## start Source excerpt
This is an assessment tool for young children. This programme covers children in the age group of 0-6 years. The programme consists of a checklist, a user manual, a set of activity cards and material for assessment and training.

The checklist covers five areas of development viz., motor, self-help, language, cognitive and socialization. Each domain has 50 items totaling upto 250. The items are arranged in a sequence based on normal development.

The activity cards are colour coded to separate each domain from the others. The manual contains a list of materials to be used during assessment. The record formats are provided to note the background information and the assessment data periodically. If a child performs an activity it is marked “A” and the child does not perform the task it is marked “B”.


The Upanayan Checklist

This list covers broadly the five areas of development and is arranged in the normal developmental sequence of a child.

It comprises a total of 250 skills as indicated  below.

       Motor -  50 skills

       Self help-  50 skills

       Language -  50 skills

       Cognition -  50 skills

       Socialisation-  50 skill

This checklist is used to assess the child as to the skills he performs and those he is yet to perform.

The Activity Card

These are in five parts , one part for each of the five developmental areas for easy identification, cards of the different areas are coloured differently.


       Step by step instruction to carry out various activities to train the child to acquire the required skills listed in the checklist.

       Illustrations of the child/ the teacher performing  the activities.
## end Source excerpt
• Challenges:
a - In the text on the Upanayan assessment program, how is it recorded when a child does not perform a task?
b - Continue the text on the Upanayan assessment program from the point where it stops.
## start Data
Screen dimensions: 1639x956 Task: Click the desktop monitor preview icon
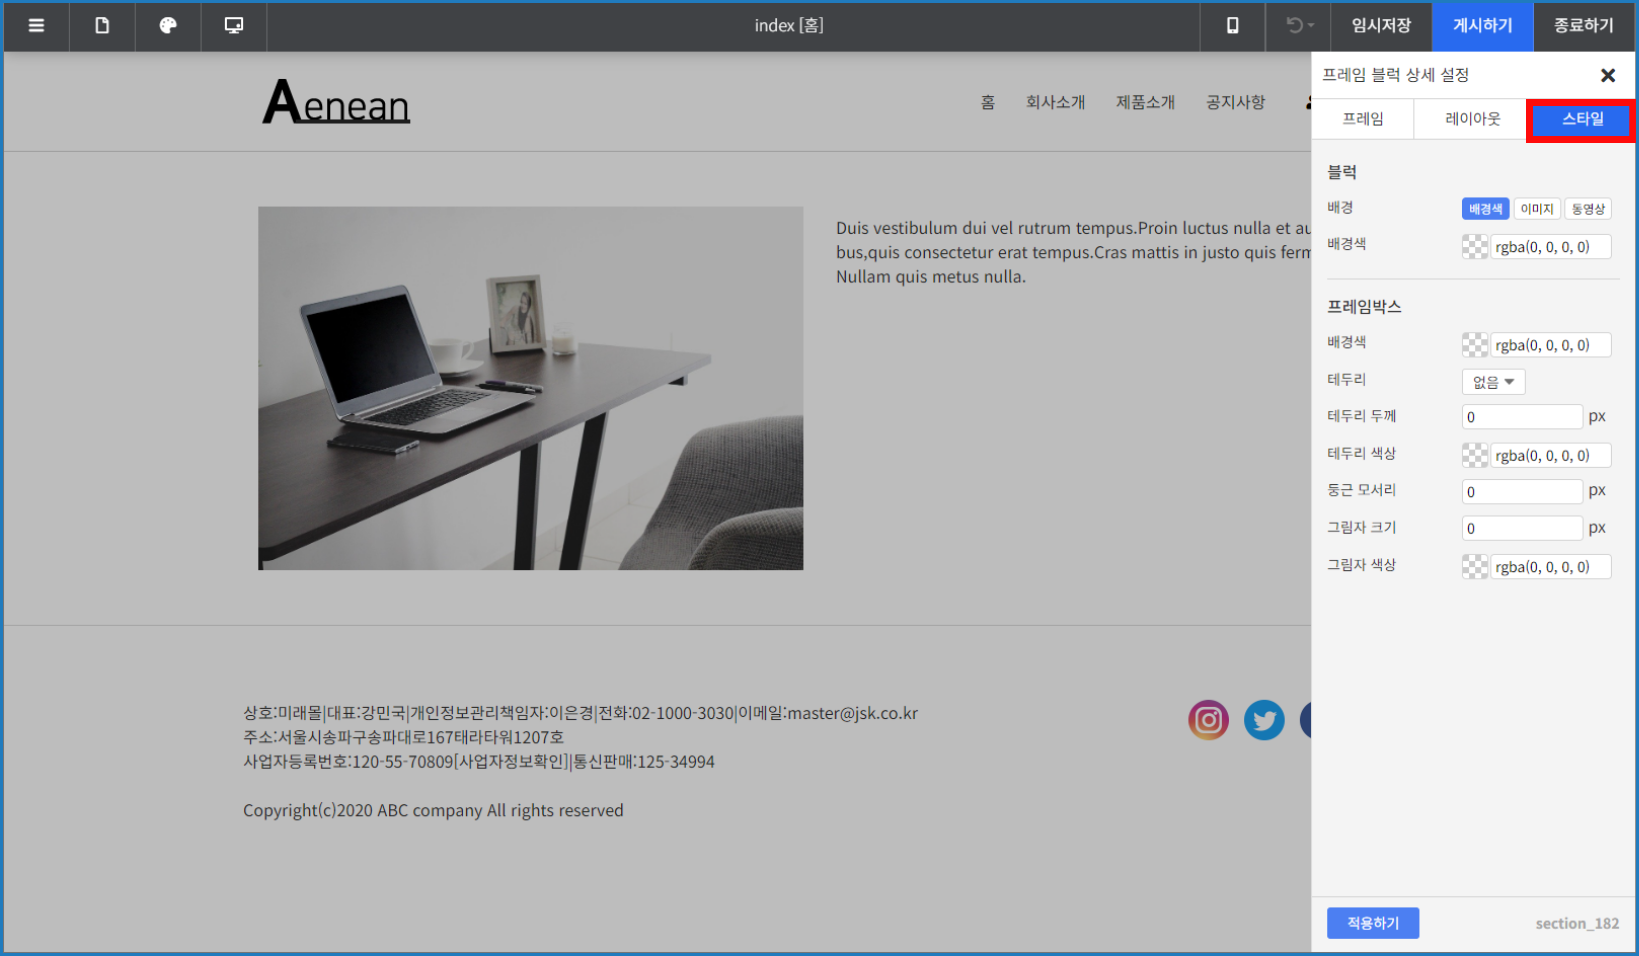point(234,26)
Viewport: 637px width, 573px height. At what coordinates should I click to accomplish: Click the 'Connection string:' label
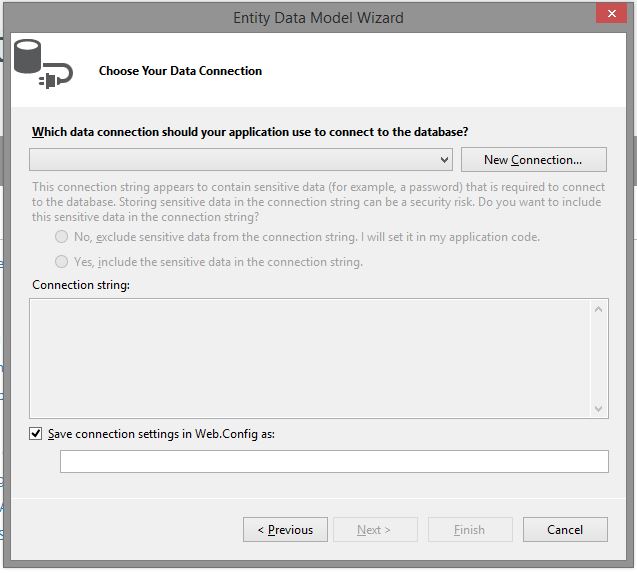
## end Data
• Per-task answers:
a - It is marked "B".

b -
       A list of materials required for each activity.

       A long with activity cards on self help, a set of cards giving the linkages to the pre requisite skills relating to each of the skills in that area are provided.

       MATERIALS FOR ASSESSMENT AND TRAINING CONSIST of easily available toys and other materials for use in the assessment and the training of the child.

       The computer programme is an optional item of the package.

       It is inclined to assist the training programme a personal computer is required for using this programme.


The programme is computerized so that the parent can be given the respective activity cards needed for training their child. The programme is intended for home training in home based and center based intervention.



Arambh package has alternate activities suggested the child with disabilities in the age group 3 years to 6 years was developed by NIMH an funded by UNICEF . In 2002

The Arambh package contains


       Activity cards

       Kit material

       Policy make booklet

       Teachers manual





Primary School



Portage Basic Training Course for Early stimulation of pre-school children in India
This is an Indian adaptation as well as translain in Hindi of “Portage Guide to Early Education” by S.M.Bluma, M.Shearer, A.H.Frohman and Jean M.Hilliard (USA). It has also been translated in 9 Indian languages by CBR Network, Bangalore and is available in the form of CD.

Portage guide is basically a system for teaching skills to pre-school children with developmental delays. The portage project is a home based training system which directly involves parents in the education of their children in the early childhood ie., 0-6 years of age. The training is provided by a specially trained teacher or a public health worker with a special training and experience in the field of child development. However, the key person in the home based programme is parents/family members.

It can be used by para-professionals like the staff of anganwadis, balwadis, non-professionals like parents, siblings, professionals such as pre-school educators, psychologists, and doctors.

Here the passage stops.